The last line should print 0 (or any other code passed to `--interesting-exit-code`). See the usage documentation for help: https://langston-barrett.github.io/treereduce/usage.html
After cding into $tmp, ./run.sh won't work because it's not in that directory. Treereduce itself does correctly keep the working directory, and the test case is prepended the temporary path, so I think just removing cd "${tmp}" will correct the instructions and match the behavior.

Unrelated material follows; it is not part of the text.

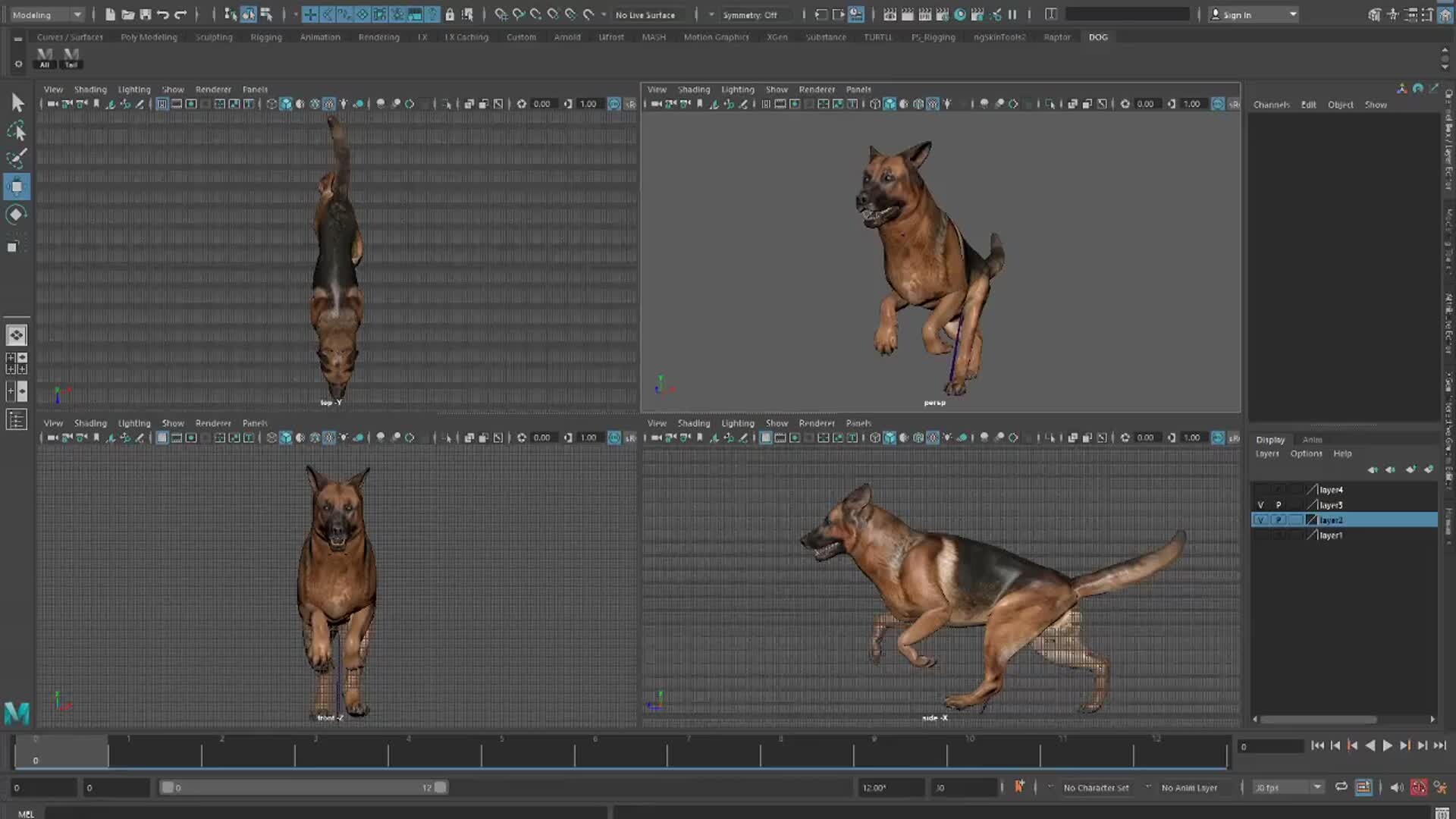Image resolution: width=1456 pixels, height=819 pixels.
Task: Activate the Lasso selection tool
Action: click(x=16, y=130)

It would also be nice to have better compatibility for fish. Fish doesn't allow ${var}, only $var, afaik they're should behave exactly the same so it would be nice to change them. $? is also disallowed in favor of $status but I think it necessitates detecting the shell and have variations of the help message which probably isn't worth it.
After changing the command ./run.sh @@, I got the another variation of the error:
Initial test was not interesting. Try the following:
tmp="$(mktemp -d)"
cp main.lua "/tmp/.tmpJ5XX7S"
cd "${tmp}"
./run.sh "/tmp/.tmpJ5XX7S"
echo $?
The last line should print 0 (or any other code passed to `--interesting-exit-code`). See the usage documentation for help: https://langston-barrett.github.io/treereduce/usage.html
/tmp/.tmpJ5XX7S doesn't exist which doesn't seem intended? I can reproduce this with:
#!/bin/sh
exit 1
Thanks for the report! The problem is that the command from the user is pasted into the above block of shell commands without modifications:
https://github.com/langston-barrett/treereduce/blob/891ff262c185b74e735879c53fed06c7f80a732d/crates/treereduce/src/cli.rs#L320
So if the user provides a command that begins with a relative path like ./, then that relative path will be part of the output.
It would be good to check if the first element of the command is a relative path, and to resolve it to an absolute path before printing this message if so. I'd gladly accept a PR along those lines!